## ISTRUZIONI DEI COMPITI
1. Modifica il brano sulla leucemia mieloide acuta riscrivendone la parte che parte da "Il problema del" e termina con "ad alta intensità.", con "paziente" al posto di "ricevente".
2. Le affermazioni seguenti concordano con il brano sulla leucemia mieloide acuta? Per ciascuna rispondi sì o no e cita testualmente le parole del brano che lo stabiliscono.
(a) Il finanziamento Cariplo citato è rivolto a ricercatori under 40.
(b) Fino alla metà dei pazienti trapiantati va incontro a una ricaduta.
(c) Le cellule staminali ematopoietiche danno origine soltanto ai globuli rossi.

## ESTRATTO
• • • •

Antonella Antonelli è una giovane ricercatrice nel campo dell’immunobiologia delle leucemie e si occupa di comprendere i fenomeni biologici che regolano la risposta del sistema immunitario contro i tumori del sangue. In particolare, il team di Antonella si concentra sullo studio della leucemia mieloide acuta; il trattamento di elezione per questa malattia è il trapianto, ma sfortunatamente, fino a un terzo dei pazienti trapiantati va incontro a una ricaduta che può avere conseguenze molto gravi.
Obiettivo della ricerca di Antonella è di identificare e caratterizzare i meccanismi molecolari alla base delle ricadute post-trapianto in questi pazienti, con lo scopo di proporre nuove strategie terapeutiche: per questo progetto, è risultata vincitrice di un finanziamento Cariplo “Ricerca Biomedica Condotta da Giovani Ricercatori”, che offre ai ricercatori under 40 l’opportunità di sviluppare e potenziare carriere indipendenti, conducendo progetti di ricerca sotto la propria responsabilità. “Questo finanziamento è arrivato poco dopo il mio ritorno alla ricerca in Italia e dopo la mia maternità e mi ha dato la carica motivazionale e il supporto economico per rimettermi in gioco, per provare a crescere come ricercatore e muovere i primi passi verso l’indipendenza”.
Il problema del trapianto nei pazienti con Leucemia Mieloide Acuta
“Nel laboratorio dove attualmente lavoro, studio principalmente la leucemia mieloide acuta nel contesto del trapianto allogenico di cellule staminali ematopoietiche”. Le cellule staminali ematopoietiche sono le cellule che daranno origine a tutte le componenti del sangue: globuli bianchi, globuli rossi, piastrine. Il trapianto allogenico di queste staminali consiste nella loro infusione da parte di un donatore sano in un ricevente malato, dopo che il ricevente è stato “condizionato”, cioè preparato con la somministrazione di chemioterapia e/o radioterapia ad alta intensità.

• • • •

## MATERIALE FORNITO
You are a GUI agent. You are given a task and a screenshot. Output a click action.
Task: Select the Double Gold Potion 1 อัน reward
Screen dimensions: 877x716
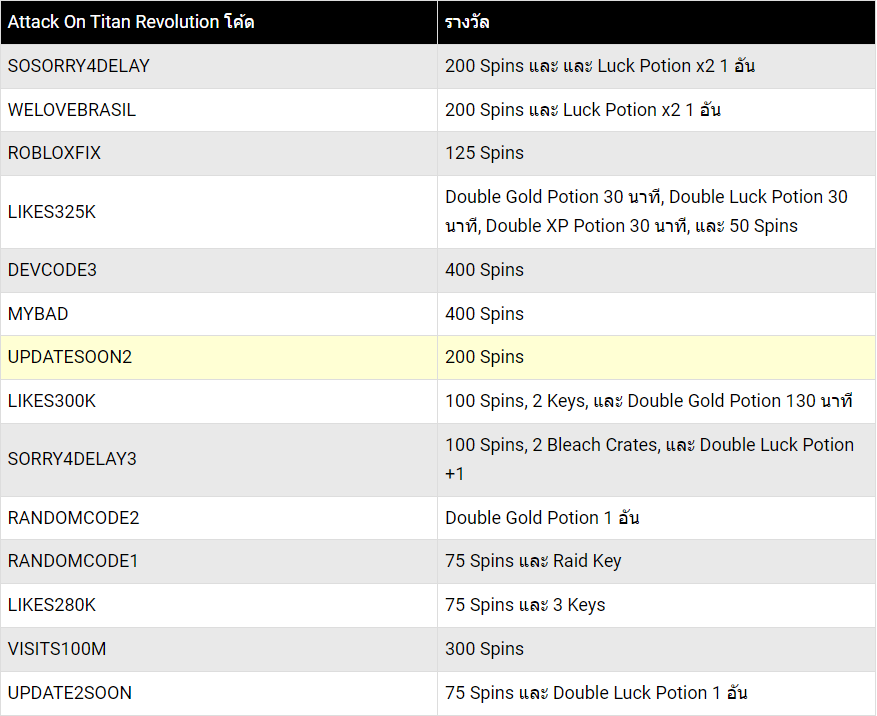coord(542,517)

• • • •

## RISPOSTE PER COMPITO
1.
Il problema del trapianto nei pazienti con Leucemia Mieloide Acuta
“Nel laboratorio dove attualmente lavoro, studio principalmente la leucemia mieloide acuta nel contesto del trapianto allogenico di cellule staminali ematopoietiche”. Le cellule staminali ematopoietiche sono le cellule che daranno origine a tutte le componenti del sangue: globuli bianchi, globuli rossi, piastrine. Il trapianto allogenico di queste staminali consiste nella loro infusione da parte di un donatore sano in un paziente malato, dopo che il paziente è stato “condizionato”, cioè preparato con la somministrazione di chemioterapia e/o radioterapia ad alta intensità.

2.
(a) Sì: "offre ai ricercatori under 40 l’opportunità di sviluppare e potenziare carriere indipendenti".
(b) No: "fino a un terzo dei pazienti trapiantati va incontro a una ricaduta".
(c) No: "daranno origine a tutte le componenti del sangue: globuli bianchi, globuli rossi, piastrine".